Extracted data>
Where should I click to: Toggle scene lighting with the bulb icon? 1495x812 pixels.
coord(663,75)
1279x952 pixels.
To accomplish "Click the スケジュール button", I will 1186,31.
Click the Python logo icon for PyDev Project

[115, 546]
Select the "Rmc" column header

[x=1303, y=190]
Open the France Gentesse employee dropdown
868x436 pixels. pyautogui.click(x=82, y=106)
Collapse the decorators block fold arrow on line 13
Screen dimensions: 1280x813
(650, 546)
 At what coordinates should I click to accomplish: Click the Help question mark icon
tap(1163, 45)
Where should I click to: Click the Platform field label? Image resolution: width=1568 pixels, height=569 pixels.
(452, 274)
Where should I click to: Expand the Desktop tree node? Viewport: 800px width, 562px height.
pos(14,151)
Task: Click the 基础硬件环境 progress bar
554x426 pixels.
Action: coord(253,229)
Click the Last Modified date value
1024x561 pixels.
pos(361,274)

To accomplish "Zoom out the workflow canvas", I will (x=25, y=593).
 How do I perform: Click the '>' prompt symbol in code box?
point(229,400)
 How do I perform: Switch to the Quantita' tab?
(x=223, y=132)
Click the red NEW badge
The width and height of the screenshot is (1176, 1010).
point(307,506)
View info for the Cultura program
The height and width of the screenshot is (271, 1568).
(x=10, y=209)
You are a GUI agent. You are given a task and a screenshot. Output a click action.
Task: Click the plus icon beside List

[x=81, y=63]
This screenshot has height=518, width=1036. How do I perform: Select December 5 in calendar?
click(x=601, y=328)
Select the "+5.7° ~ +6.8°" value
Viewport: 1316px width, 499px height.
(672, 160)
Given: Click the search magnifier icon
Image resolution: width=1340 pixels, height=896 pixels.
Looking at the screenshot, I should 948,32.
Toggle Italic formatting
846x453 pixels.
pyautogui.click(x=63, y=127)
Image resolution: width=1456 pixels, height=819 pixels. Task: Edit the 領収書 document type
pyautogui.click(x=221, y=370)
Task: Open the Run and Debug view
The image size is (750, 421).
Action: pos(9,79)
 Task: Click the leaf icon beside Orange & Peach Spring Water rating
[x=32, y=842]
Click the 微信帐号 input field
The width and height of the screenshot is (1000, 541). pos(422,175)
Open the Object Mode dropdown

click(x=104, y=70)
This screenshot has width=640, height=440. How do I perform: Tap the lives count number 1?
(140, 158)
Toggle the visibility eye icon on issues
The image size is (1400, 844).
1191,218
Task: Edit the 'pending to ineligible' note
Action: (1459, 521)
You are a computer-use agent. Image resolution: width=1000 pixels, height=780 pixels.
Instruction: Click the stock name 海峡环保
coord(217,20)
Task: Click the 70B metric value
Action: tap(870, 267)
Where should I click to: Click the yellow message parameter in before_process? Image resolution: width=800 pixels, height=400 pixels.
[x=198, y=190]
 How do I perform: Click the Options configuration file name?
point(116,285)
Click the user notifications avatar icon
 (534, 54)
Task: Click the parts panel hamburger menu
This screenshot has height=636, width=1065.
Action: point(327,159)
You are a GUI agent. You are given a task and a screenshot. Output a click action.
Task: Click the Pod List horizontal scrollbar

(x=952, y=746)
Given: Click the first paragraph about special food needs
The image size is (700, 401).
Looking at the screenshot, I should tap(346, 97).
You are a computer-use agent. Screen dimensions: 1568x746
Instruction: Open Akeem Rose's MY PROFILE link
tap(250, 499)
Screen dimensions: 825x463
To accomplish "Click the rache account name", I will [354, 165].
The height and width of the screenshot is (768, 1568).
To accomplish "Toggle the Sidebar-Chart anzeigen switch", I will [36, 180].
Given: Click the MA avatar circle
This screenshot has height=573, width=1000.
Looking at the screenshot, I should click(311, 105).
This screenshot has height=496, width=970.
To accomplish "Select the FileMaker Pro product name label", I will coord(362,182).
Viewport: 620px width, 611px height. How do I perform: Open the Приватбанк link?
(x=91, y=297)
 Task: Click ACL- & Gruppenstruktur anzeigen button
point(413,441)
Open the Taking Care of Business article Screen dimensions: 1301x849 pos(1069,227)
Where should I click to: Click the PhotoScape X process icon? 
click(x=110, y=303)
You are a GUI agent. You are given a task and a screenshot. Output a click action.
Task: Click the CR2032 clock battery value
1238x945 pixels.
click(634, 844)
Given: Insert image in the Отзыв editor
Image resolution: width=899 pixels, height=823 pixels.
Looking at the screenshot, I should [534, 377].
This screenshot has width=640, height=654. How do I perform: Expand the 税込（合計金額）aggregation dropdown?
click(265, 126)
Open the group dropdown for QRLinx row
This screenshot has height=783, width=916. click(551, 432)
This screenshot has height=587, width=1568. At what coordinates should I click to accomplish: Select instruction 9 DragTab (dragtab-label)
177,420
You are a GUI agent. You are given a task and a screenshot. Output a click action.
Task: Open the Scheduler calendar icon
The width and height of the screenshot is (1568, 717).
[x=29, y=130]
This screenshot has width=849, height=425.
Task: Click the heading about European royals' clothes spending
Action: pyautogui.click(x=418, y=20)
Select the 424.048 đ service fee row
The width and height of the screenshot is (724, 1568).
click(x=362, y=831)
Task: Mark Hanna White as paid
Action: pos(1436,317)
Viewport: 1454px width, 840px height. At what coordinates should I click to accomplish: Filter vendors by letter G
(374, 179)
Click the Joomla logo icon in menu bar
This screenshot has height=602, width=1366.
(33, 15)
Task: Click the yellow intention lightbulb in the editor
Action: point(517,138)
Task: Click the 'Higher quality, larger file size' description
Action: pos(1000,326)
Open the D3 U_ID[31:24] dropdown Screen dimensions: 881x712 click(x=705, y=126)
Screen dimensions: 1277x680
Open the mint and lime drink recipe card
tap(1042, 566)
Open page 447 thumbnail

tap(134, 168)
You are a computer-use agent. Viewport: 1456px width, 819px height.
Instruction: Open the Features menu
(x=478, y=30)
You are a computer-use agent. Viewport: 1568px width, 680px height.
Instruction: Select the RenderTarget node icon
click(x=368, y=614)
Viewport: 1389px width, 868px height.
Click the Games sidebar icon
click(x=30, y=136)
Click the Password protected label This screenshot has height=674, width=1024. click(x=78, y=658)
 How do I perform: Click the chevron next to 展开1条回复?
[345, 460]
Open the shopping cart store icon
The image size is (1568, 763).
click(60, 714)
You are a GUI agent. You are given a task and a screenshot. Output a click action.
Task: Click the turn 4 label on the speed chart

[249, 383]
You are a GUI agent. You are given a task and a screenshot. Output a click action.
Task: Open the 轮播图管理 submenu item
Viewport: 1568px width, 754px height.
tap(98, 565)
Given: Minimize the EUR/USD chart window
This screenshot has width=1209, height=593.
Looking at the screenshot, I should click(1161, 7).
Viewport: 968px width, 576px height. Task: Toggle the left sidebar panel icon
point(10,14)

What the task asks> Retype the records from the start through the line containing "point(229,400)", inclusive, character for character.

Output>
Where should I click to: Toggle scene lighting with the bulb icon? 1495x812 pixels.
coord(663,75)
1279x952 pixels.
To accomplish "Click the スケジュール button", I will 1186,31.
Click the Python logo icon for PyDev Project

[115, 546]
Select the "Rmc" column header

[x=1303, y=190]
Open the France Gentesse employee dropdown
868x436 pixels. pyautogui.click(x=82, y=106)
Collapse the decorators block fold arrow on line 13
Screen dimensions: 1280x813
(650, 546)
 At what coordinates should I click to accomplish: Click the Help question mark icon
tap(1163, 45)
Where should I click to: Click the Platform field label? Image resolution: width=1568 pixels, height=569 pixels.
(452, 274)
Where should I click to: Expand the Desktop tree node? Viewport: 800px width, 562px height.
pos(14,151)
Task: Click the 基础硬件环境 progress bar
554x426 pixels.
Action: coord(253,229)
Click the Last Modified date value
1024x561 pixels.
pos(361,274)

To accomplish "Zoom out the workflow canvas", I will (x=25, y=593).
 How do I perform: Click the '>' prompt symbol in code box?
point(229,400)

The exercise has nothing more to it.